La familia de Mbappé se instaló en el extrarradio de París, en los mismos barrios en los que ocurrieron en 2005 violentas protestas de trabajadores, muchos de origen migrante, marginados y explotados por el racismo económico y social franceses.

Hay otras historias, menos visibles, que no hacen titulares en los grandes medios internacionales, y si lo hacen no es con nombres propios, como sí ocurre cuando el protagonista es un futbolista marroquí o uno francés de padres africanos. Son las historias de los miles de migrantes nepalíes, indios, paquistaníes o bengalíes que llegaron a Qatar, el rico emirato petrolero que es sede de la copa del mundo, a construir los estadios en que ahora juegan Mbappé, Lionel Messi, el astro argentino, y todos los demás. Según un informe del diario británico The Guardian, 6,500 de esos migrantes murieron entre 2014 y 2020 en condiciones de explotación laboral durante la construcción de la infraestructura necesaria para el Mundial. Estas cifras sí han hecho titulares, no así -o muy poco- las historias personales, con nombre y apellido, de las víctimas.

Dice el periodista y escritor español Enric González que el fútbol “como el flamenco, el jazz, el blues, la novela negra, el comic o las series de televisión, surge de la cultura popular… (que) nos gusta porque nos vuelve locos, o niños. Y nos gusta tanto que asumimos con la cabeza gacha la hedionda corrupción que rodea el negocio”.

No le falta razón a González. En este rincón del mundo que es Centroamérica, marginal en desarrollo, democracia, también en fútbol, nos encanta este juego y, últimamente, solemos agachar mucho la cabeza. Y aquí, en el istmo, somos migrantes del fútbol, migrantes emocionales: el nuestro es tan malo, tan mediocre, que cada cuatro años, a falta de equipos nacionales con el mínimo nivel competitivo, nos toca escoger si vamos con Brasil o con Argentina, hasta con México.

Si hurgamos más allá del espectáculo en el Mundial de Qatar, del grito por camisetas ajenas y futbolistas que si acaso tienen en común con nosotros, centroamericanos, que hablan español, podemos encontrar algo, allende el fenómeno pop, de lo que sí sabemos: la similitud con las historias de los migrantes nuestros, que como lo hacen los paquistaníes o bengalíes que construyen en el emirato, duermen apiñados en minúsculos departamentos de los Estados Unidos, donde descansan unas horas de las triples jornadas de trabajo en los grandes edificios de cristal de Nueva York, Washington o Los Ángeles.

En Qatar 2022, como nunca antes, el fenómeno de los desplazamientos masivos desde el sur pobre del planeta hacia el norte desarrollado, hacia las metrópolis europeas o el gran mercado estadounidense en América, y en este caso particular al emirato petrolero, ha sido un subtexto que se coló en la narrativa extra futbolística de un mundial.

Messi, la estrella de un país, la Argentina, cuyos habitantes bajaron de los barcos como decía Facundo Cabral, puede ser campeón.
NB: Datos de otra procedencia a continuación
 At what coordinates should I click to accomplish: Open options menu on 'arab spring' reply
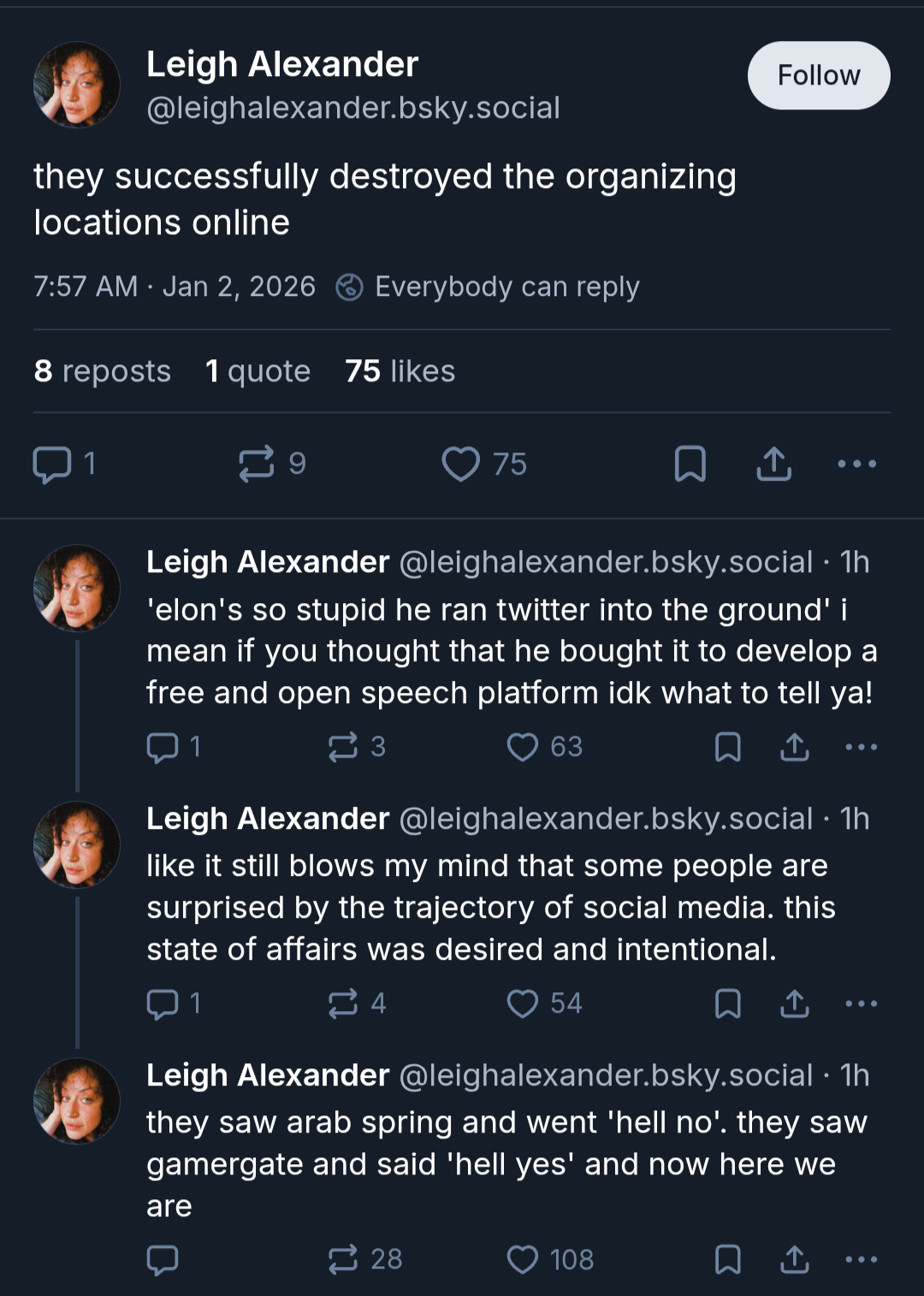click(862, 1259)
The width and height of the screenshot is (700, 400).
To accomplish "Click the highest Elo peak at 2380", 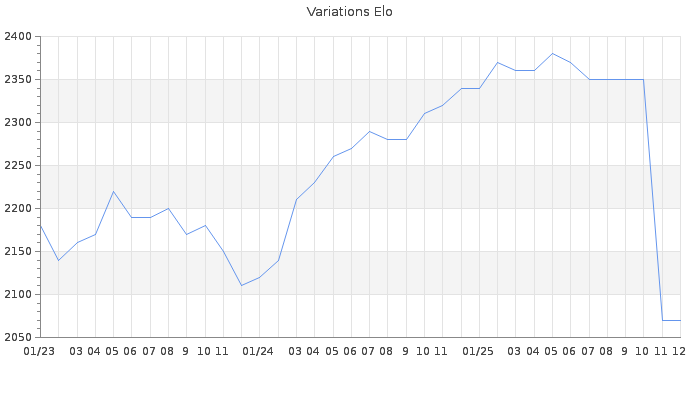I will [x=552, y=54].
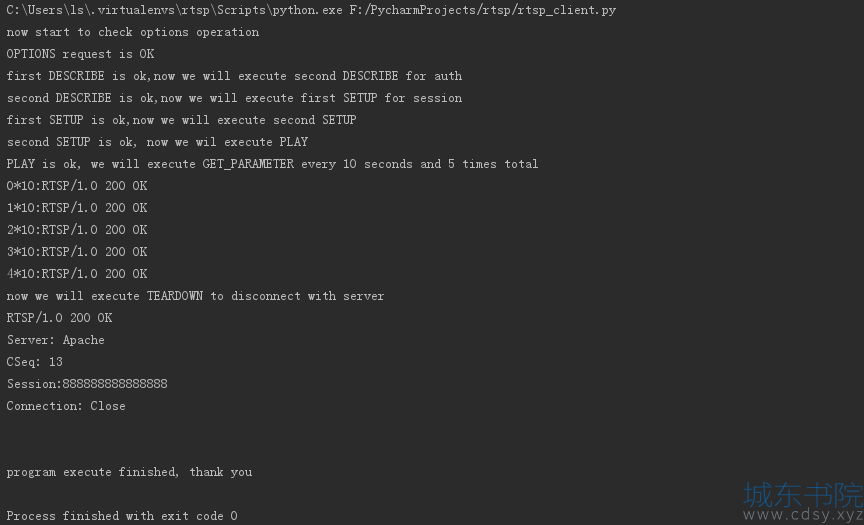This screenshot has width=864, height=525.
Task: Click the 'first SETUP is ok' output line
Action: [181, 120]
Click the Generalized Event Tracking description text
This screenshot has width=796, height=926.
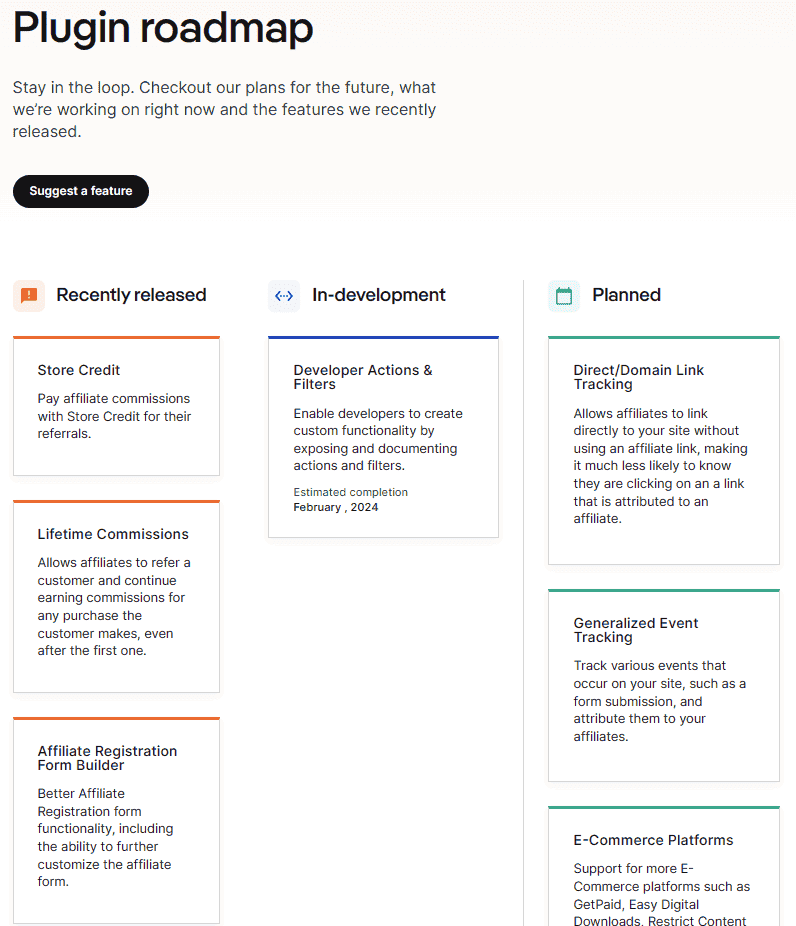click(659, 701)
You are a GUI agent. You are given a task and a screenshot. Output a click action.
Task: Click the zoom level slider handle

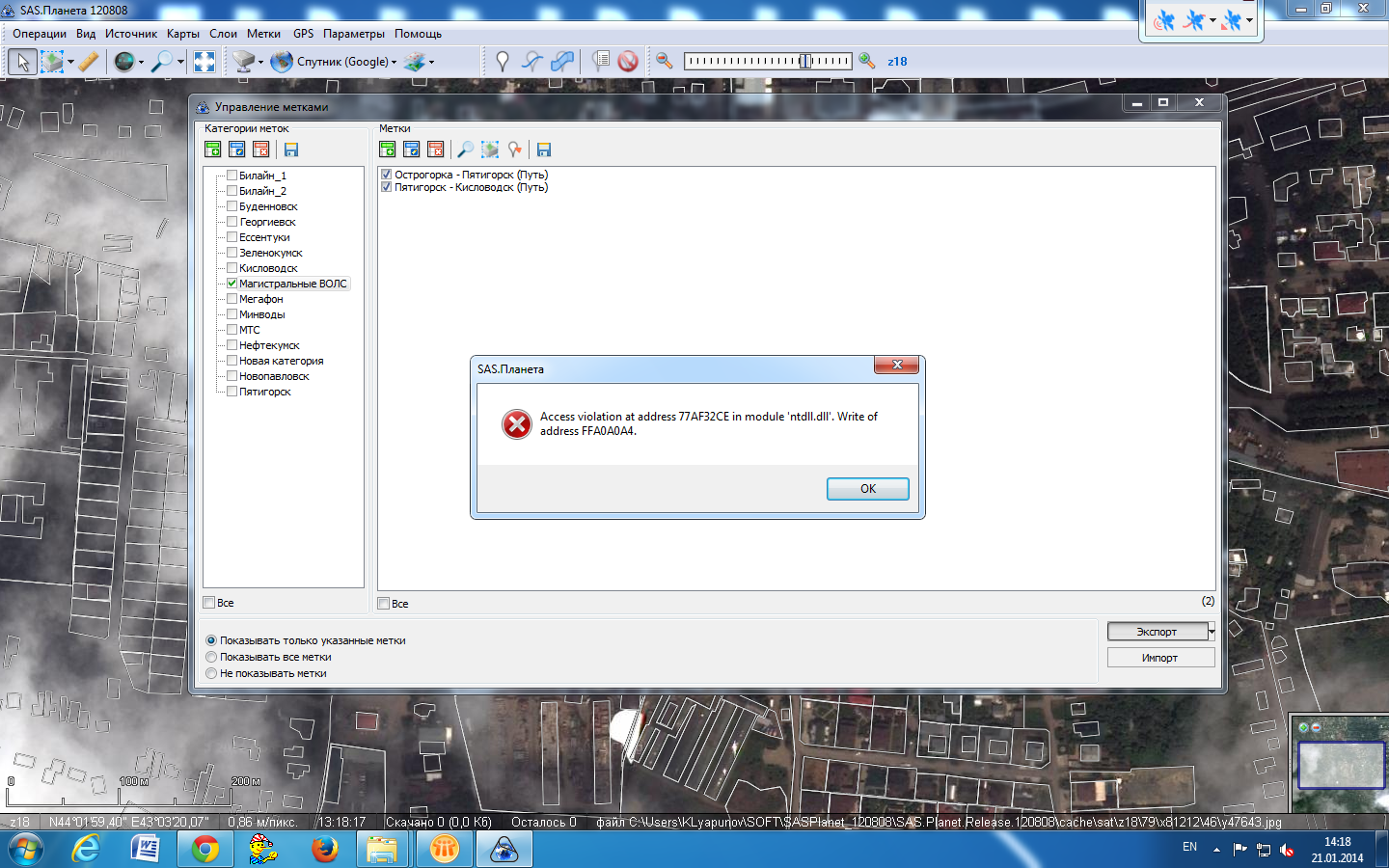[x=804, y=61]
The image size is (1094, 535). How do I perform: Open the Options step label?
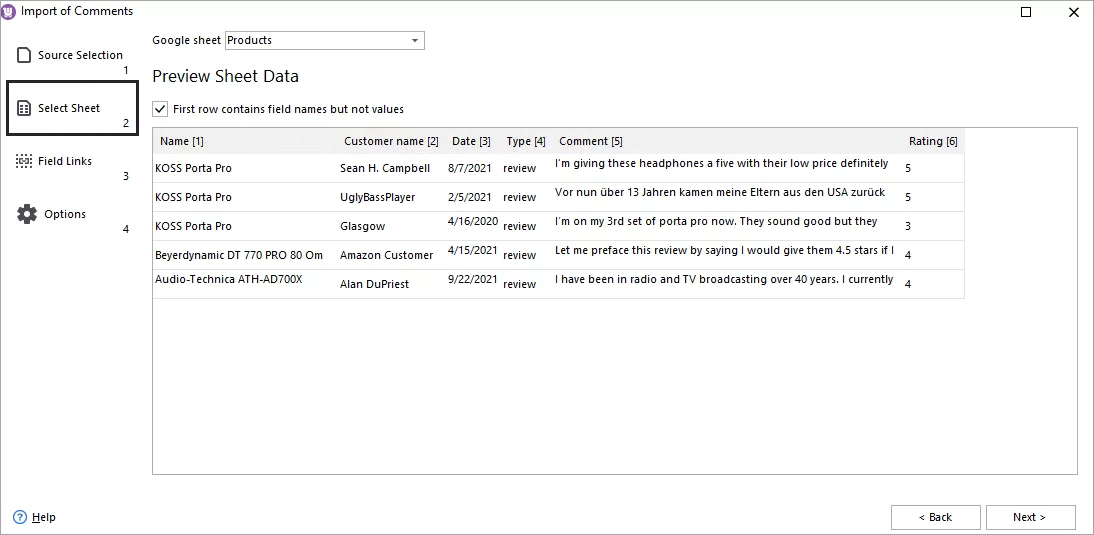tap(65, 214)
O Mbappé, el hijo de dos migrantes africanos que llegaron en busca de mejor vida a París. O el marroquí Achraf Hakimi, el hijo de Saida, la mujer que fue empleada doméstica en el extrarradio de Madrid. (Terminé esta columna antes de la semifinal entre Francia y Marruecos).

Quedarán, en Qatar, los miles de migrantes cuyos nombres nadie conoce y quienes llegaron ahí como mano de obra barata, a apiñarse en cuartuchos de los barrios bajos desde donde, en los breves descansos, se pegan a la pantalla de un móvil para chatear con sus familias.

“Quemaron todas las naves/ para empezar una nueva vida/ pagaron cara la llave falsa/ de la tierra prometida”, canta Joaquín Sabina las letras de “La casa por la ventana”, el homenaje a los migrantes que escribió en 1994, cuando su España natal recibía la enésima ola de migrantes africanos y latinoamericanos. En 2026, miles de migrantes habrán vuelto a quemar sus naves. Ese año, la copa del mundo volverá a América, a su porción norte, donde Canadá, México y Estados Unidos servirán de sede. Es seguro que Mbappé volverá, y con él los francoafricanos de la nueva Francia. Y es seguro que miles de trabajadores indocumentados de México, Centroamérica, del Caribe y otros mares, vendrán al norte a remodelar y limpiar estadios y apiñarse en los cuartos en que extrañarán a los que dejaron atrás.